* WHAT THE TASK REQUIRES *
Please work out how many lines in the entries below include the string "Choose", and reply with the number alone.

* GIVEN RECORDS *

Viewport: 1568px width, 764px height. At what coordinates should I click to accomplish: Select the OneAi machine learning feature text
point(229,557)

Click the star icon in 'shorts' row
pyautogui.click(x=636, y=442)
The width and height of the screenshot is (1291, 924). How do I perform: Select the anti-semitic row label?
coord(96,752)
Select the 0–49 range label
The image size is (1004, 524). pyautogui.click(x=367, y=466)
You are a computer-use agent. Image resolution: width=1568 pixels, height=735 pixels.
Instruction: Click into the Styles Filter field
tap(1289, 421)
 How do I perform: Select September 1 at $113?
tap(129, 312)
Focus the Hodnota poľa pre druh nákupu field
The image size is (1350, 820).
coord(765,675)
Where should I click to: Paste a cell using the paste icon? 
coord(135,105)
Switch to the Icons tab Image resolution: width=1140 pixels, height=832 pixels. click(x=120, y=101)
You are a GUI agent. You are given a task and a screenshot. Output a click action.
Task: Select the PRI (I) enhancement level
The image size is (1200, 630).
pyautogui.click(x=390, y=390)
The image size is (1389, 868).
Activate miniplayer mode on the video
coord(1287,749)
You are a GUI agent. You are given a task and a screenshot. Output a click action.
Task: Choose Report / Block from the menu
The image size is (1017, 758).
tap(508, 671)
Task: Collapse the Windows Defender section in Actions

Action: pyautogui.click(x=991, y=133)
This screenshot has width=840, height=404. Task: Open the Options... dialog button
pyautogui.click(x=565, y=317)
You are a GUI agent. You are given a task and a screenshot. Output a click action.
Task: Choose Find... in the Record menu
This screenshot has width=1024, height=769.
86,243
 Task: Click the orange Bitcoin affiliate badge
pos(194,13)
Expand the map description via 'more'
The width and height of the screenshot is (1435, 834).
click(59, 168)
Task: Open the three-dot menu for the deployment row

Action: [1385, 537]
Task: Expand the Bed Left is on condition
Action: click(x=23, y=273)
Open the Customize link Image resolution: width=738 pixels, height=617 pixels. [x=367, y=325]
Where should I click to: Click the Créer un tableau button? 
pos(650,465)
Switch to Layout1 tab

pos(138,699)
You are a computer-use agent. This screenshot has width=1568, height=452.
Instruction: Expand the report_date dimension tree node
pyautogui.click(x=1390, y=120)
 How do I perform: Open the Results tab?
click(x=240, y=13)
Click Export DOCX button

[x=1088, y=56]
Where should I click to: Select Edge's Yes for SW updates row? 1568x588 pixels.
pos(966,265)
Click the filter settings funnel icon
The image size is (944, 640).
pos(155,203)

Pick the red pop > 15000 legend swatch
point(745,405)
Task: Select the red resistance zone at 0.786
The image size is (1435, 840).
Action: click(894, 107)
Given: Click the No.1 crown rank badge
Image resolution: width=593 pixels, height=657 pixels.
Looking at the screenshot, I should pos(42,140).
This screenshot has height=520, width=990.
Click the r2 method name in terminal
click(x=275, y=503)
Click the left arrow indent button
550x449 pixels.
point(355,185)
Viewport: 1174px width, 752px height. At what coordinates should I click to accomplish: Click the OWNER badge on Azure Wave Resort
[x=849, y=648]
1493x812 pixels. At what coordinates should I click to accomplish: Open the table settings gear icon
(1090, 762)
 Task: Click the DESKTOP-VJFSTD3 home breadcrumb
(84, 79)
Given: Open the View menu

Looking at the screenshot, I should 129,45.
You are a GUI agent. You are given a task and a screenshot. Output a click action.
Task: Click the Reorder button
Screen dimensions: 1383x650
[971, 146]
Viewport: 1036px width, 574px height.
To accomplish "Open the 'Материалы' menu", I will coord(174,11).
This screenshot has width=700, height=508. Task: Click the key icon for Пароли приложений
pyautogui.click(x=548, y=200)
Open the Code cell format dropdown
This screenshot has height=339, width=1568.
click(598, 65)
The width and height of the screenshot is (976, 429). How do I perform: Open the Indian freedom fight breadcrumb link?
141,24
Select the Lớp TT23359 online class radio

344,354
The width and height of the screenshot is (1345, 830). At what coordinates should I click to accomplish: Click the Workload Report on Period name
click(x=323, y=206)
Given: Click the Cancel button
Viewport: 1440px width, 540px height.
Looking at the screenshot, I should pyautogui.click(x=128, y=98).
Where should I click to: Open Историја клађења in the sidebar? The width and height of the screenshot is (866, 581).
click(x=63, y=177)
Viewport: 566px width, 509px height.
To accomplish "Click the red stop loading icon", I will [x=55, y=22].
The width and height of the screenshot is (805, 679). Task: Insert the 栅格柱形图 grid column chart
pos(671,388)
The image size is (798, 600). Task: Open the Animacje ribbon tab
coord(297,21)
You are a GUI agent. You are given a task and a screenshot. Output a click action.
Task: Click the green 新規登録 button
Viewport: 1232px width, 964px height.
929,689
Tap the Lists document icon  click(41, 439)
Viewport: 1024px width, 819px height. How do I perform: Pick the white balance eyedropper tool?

* OUTPUT *
2